- _PROBLEM STATEMENT_
Copy only those lines which run from the line containing "Click the discuz_database::insert code cell" to the end of the entries below, both inclusive, exactly as written and with no pictures.

== RECORDS PROVIDED ==

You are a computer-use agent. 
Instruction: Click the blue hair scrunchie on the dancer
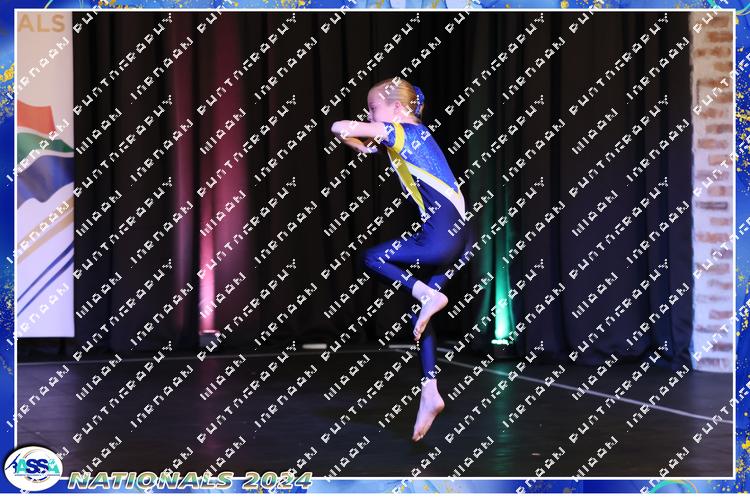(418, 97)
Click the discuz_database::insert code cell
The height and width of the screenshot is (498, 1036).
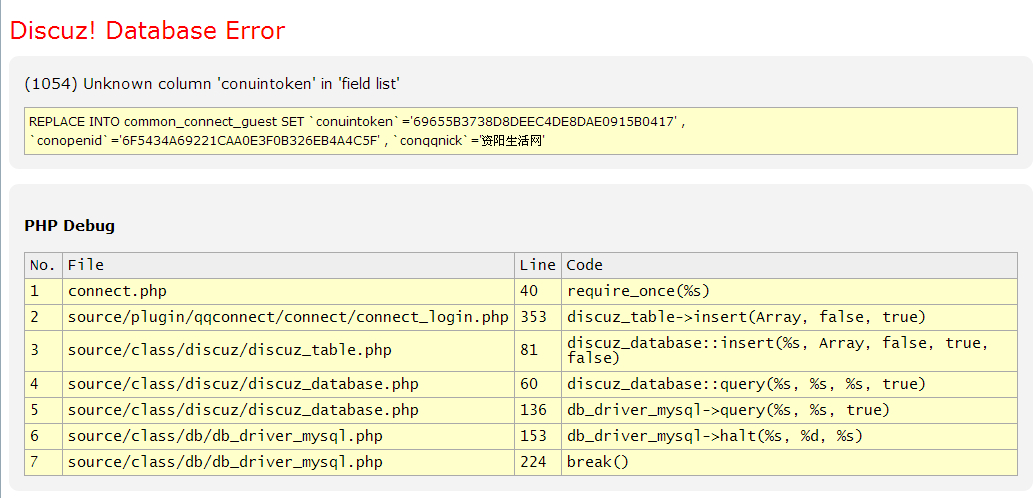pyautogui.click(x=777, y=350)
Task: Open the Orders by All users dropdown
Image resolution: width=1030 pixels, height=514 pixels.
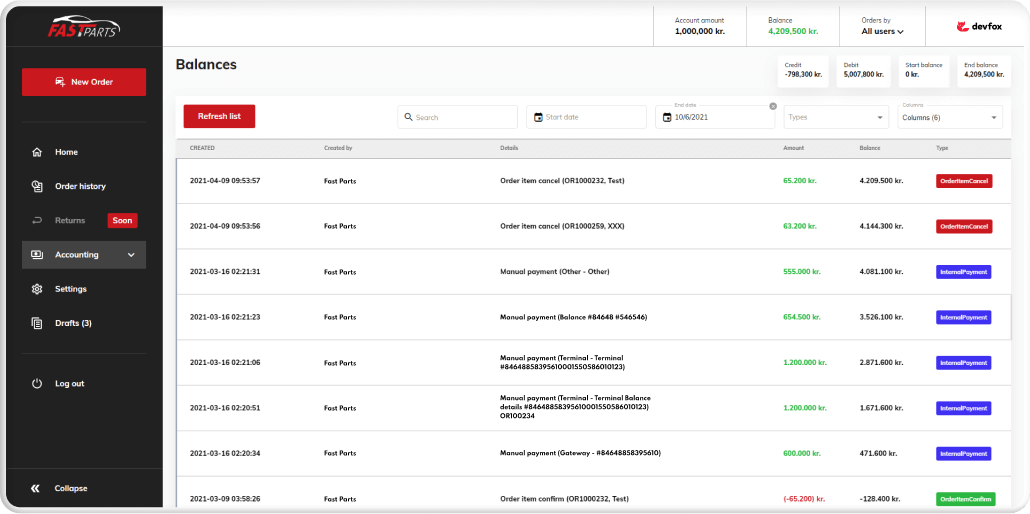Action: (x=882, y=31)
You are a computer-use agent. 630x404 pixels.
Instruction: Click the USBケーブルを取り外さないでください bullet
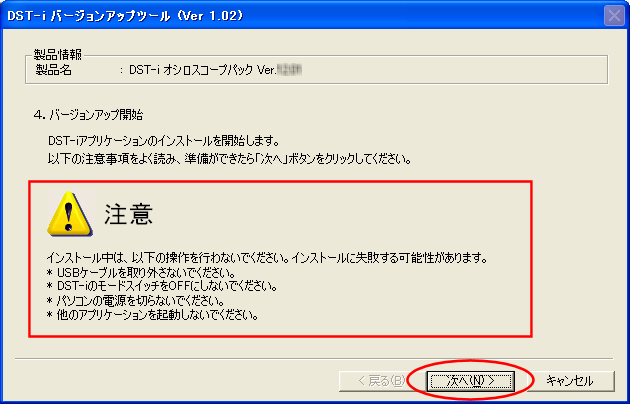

===

- _PROBLEM SOLUTION_
Click the discuz_database::insert code cell
The height and width of the screenshot is (498, 1036).
pyautogui.click(x=777, y=350)
Task: Open the Orders by All users dropdown
Image resolution: width=1030 pixels, height=514 pixels.
Action: (x=882, y=31)
You are a computer-use agent. 630x404 pixels.
Instruction: Click the USBケーブルを取り外さないでください bullet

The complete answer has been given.